● WHAT YOU SHOULD DO: Your answer is the line containing "You are a GUI" plus every line after it through the end of the records, printed exactly and free of pictures.

● SUPPLIED INFORMATION:

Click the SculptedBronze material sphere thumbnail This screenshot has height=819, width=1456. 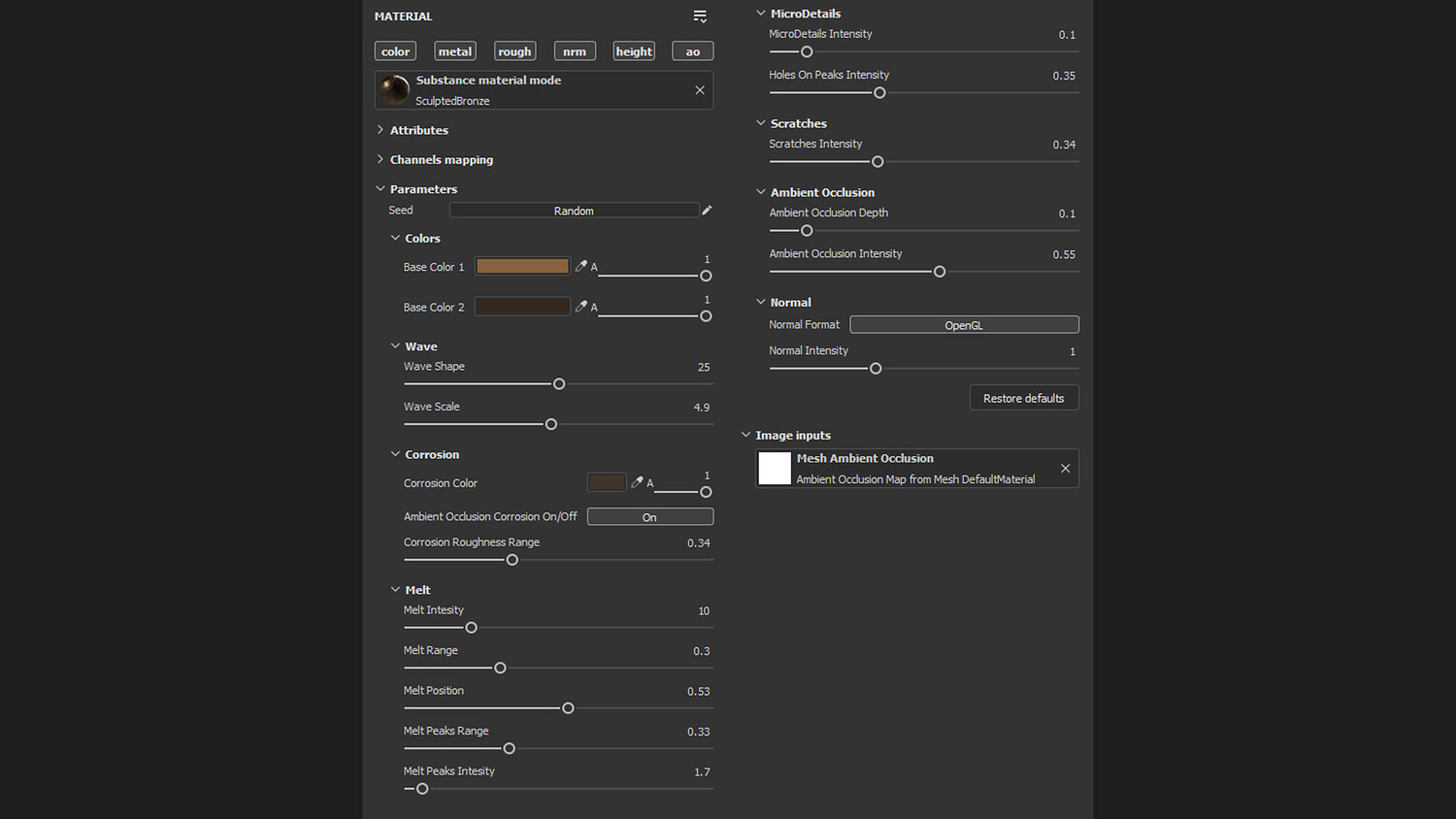click(395, 90)
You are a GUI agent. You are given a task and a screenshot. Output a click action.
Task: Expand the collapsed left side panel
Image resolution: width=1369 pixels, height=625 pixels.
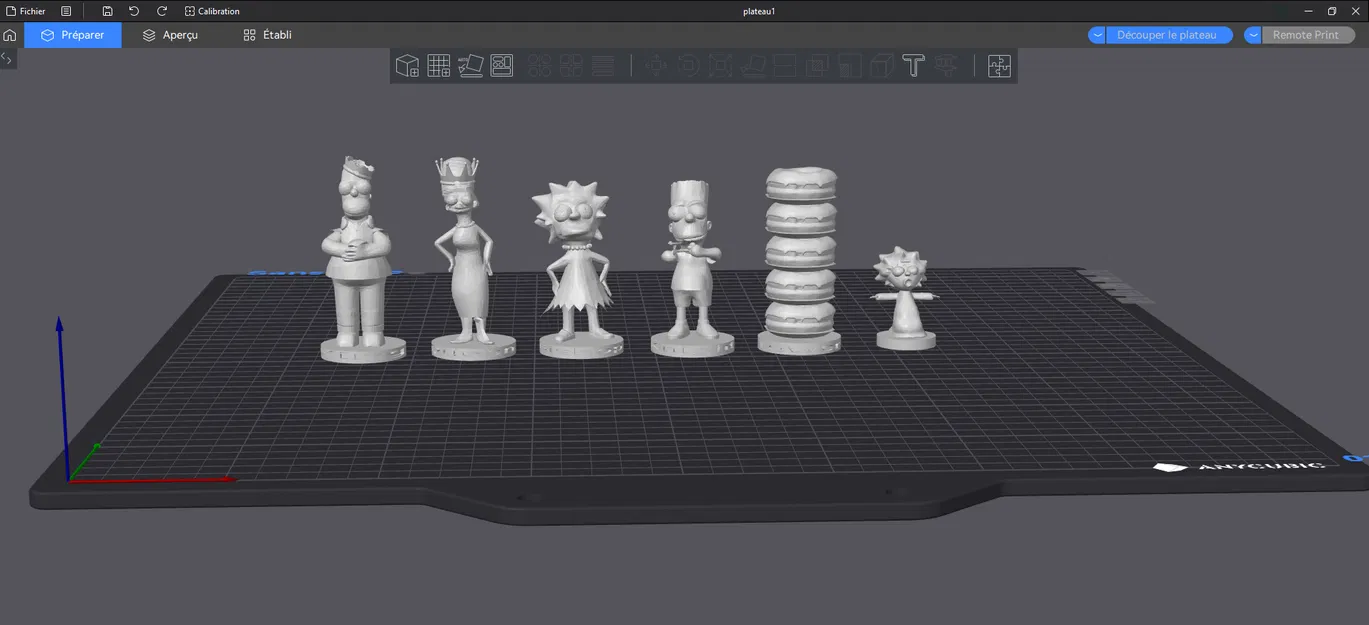click(6, 57)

● SOLUTION TO THIS PROBLEM:
You are a GUI agent. You are given a task and a screenshot. Output a click action.
Task: Expand the collapsed left side panel
Image resolution: width=1369 pixels, height=625 pixels.
click(6, 57)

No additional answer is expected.